§ ACTIVITY
Print each entry below precisely as shown.

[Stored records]
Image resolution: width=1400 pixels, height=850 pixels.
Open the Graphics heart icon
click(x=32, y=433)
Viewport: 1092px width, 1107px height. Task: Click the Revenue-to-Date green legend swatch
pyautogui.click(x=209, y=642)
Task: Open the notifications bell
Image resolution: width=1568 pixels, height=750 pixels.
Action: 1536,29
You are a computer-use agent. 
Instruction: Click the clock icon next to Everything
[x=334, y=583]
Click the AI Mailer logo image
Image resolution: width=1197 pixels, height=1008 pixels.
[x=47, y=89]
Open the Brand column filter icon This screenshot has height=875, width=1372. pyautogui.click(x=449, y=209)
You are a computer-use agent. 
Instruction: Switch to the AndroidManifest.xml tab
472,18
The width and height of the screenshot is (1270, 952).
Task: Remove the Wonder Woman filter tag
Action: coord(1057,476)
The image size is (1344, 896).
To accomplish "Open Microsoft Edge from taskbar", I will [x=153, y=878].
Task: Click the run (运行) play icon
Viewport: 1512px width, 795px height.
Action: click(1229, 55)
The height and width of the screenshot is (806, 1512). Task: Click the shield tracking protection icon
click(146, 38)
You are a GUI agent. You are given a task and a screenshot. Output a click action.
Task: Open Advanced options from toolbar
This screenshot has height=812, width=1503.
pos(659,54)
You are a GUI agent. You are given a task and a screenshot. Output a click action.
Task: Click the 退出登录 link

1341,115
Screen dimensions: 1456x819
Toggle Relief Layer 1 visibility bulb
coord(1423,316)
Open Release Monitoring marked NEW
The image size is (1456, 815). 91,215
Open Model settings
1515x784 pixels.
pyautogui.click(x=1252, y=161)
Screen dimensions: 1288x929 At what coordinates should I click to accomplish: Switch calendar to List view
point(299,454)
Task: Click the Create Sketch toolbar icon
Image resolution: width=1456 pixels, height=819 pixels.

§ OUTPUT
Image resolution: width=1400 pixels, height=850 pixels.
Open the Graphics heart icon
click(x=32, y=433)
Viewport: 1092px width, 1107px height. Task: Click the Revenue-to-Date green legend swatch
pyautogui.click(x=209, y=642)
Task: Open the notifications bell
Image resolution: width=1568 pixels, height=750 pixels.
Action: 1536,29
You are a computer-use agent. 
Instruction: Click the clock icon next to Everything
[x=334, y=583]
Click the AI Mailer logo image
Image resolution: width=1197 pixels, height=1008 pixels.
[x=47, y=89]
Open the Brand column filter icon This screenshot has height=875, width=1372. pyautogui.click(x=449, y=209)
You are a computer-use agent. 
Instruction: Switch to the AndroidManifest.xml tab
472,18
The width and height of the screenshot is (1270, 952).
Task: Remove the Wonder Woman filter tag
Action: coord(1057,476)
The image size is (1344, 896).
To accomplish "Open Microsoft Edge from taskbar", I will [x=153, y=878].
Task: Click the run (运行) play icon
Viewport: 1512px width, 795px height.
Action: click(1229, 55)
The height and width of the screenshot is (806, 1512). Task: Click the shield tracking protection icon
click(146, 38)
You are a GUI agent. You are given a task and a screenshot. Output a click action.
Task: Open Advanced options from toolbar
This screenshot has height=812, width=1503.
pos(659,54)
You are a GUI agent. You are given a task and a screenshot. Output a click action.
Task: Click the 退出登录 link

1341,115
Screen dimensions: 1456x819
Toggle Relief Layer 1 visibility bulb
coord(1423,316)
Open Release Monitoring marked NEW
The image size is (1456, 815). 91,215
Open Model settings
1515x784 pixels.
pyautogui.click(x=1252, y=161)
Screen dimensions: 1288x929 At what coordinates should I click to accomplish: Switch calendar to List view
point(299,454)
Task: Click the Create Sketch toolbar icon
Image resolution: width=1456 pixels, height=819 pixels.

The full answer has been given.